*Problems and tasks*
[a] From the article on Manchester United's team selection for the Champions League final, reproduce word for word the part that opens with the words containing "Manchester United’s chances" and closes with "management, or not.".
[b] According to the article on Manchester United's team selection for the Champions League final, why did Darren Fletcher miss the 2009 final?

*Source*
= = = = =

Manchester United’s chances of beating Barcelona in next weekend’s Champions League final may come down to Sir Alex Ferguson’s selections in two or three key positions. Indeed, the Scot’s deployment of Javier Hernández, Ryan Giggs, Darren Fletcher and Park Ji-Sung could decide whether United takes or concedes the initiative at Wembley; perhaps even if the Reds secure a third Champions League title under Ferguson’s management, or not.
Both starting team and bench remain a dilemma for Ferguson, whose instincts in recent years may draw him towards a conservative selection against the Catalan giants. But if the Scot, who is competing in his fourth Champions League final, wishes to augment midfield with Fletcher, for example, then it may be at Hernandez’ expense. The dilemma is all the more acute for Fletcher’s very recent return to fitness and the Mexican’s outstanding form during the end-of-season run-in.
Ferguson’s decision could be coloured by United’s experience in 2009, where Barcelona simply passed around Michael Carrick and Anderson in the centre of the Reds’ midfield. The theory that Fletcher’s energy and destructive quality would have changed that game’s nature have long been espoused. And should Ferguson bring the Scotland captain into the side for Hernández’, Wayne Rooney will likely be asked to play as United’s lone forward.
Fletcher will face a late fitness test to see whether the Scot can take part or not. He faces potential heartbreak for a third time – the 26-year-old midfielder was an unused substitute as United won the trophy in Moscow, May 2008 and missed the 2009 final through suspension.
“Darren has had a difficult time,” assistant Mike Phelan admitted on Monday.
“A Darren Fletcher up and running and firing on all cylinders gives us a hard job of picking the team. It is never easy to come back when you have been out for so long. Now we will recover him and see where he is at in a couple of days’ time.”
But Ferguson has alternatives, including deploying the formation used against Chelsea in this season’s quarter-final, or bringing Fletcher into United’s midfield at Giggs’ expense. Should the United manager decide energy is more important than Giggs’ guile against the Catalan giants, Fletcher or Park could find themselves deployed centrally in a 4-4-1-1 formation.
That is one theory at least.
Yet, it is almost inconceivable that United will enjoy more than 40 per cent possession against Barça whatever the midfield combination Ferguson deploys. After all few, if any, opponents have been able to break up the Catalans’ ‘passing carousel’ by deploying agricultural tactics in recent seasons.
If Ferguson takes this view, he may indeed choose to focus on United’s positional play instead, asking Carrick, Park and Giggs to drop deep when needed, with Rooney augmenting midfield and Hernández attempting to run behind Barça’s atypical high defensive line. Should United enjoy enough possession, of course.

= = = = =

*Material shown*
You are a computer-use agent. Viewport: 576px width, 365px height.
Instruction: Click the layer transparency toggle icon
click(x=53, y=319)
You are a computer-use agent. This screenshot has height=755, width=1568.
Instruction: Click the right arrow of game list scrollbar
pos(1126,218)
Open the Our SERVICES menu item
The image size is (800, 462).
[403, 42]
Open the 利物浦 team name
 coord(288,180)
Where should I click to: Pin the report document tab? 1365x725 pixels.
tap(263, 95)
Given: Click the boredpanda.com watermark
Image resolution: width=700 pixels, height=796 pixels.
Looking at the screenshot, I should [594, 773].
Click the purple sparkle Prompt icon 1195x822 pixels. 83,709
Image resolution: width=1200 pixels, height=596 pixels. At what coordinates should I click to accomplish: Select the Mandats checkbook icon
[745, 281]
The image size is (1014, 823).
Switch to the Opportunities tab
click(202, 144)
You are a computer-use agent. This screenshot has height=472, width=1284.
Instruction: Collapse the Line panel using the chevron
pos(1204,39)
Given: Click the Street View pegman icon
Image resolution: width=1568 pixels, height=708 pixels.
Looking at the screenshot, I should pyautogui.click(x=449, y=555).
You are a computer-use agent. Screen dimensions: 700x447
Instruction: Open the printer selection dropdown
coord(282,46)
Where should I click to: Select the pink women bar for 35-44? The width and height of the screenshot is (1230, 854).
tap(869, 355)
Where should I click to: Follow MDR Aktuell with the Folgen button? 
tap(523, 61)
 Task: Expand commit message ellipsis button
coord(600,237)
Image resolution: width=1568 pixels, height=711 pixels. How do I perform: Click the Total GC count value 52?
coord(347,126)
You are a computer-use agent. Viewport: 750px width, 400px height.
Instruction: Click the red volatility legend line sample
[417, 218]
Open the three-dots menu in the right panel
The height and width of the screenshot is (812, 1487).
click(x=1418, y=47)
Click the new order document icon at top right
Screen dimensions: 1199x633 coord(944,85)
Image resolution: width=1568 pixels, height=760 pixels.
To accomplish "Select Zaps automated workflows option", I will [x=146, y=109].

= = = = =

*Replies*
[a]
Manchester United’s chances of beating Barcelona in next weekend’s Champions League final may come down to Sir Alex Ferguson’s selections in two or three key positions. Indeed, the Scot’s deployment of Javier Hernández, Ryan Giggs, Darren Fletcher and Park Ji-Sung could decide whether United takes or concedes the initiative at Wembley; perhaps even if the Reds secure a third Champions League title under Ferguson’s management, or not.

[b] He was suspended.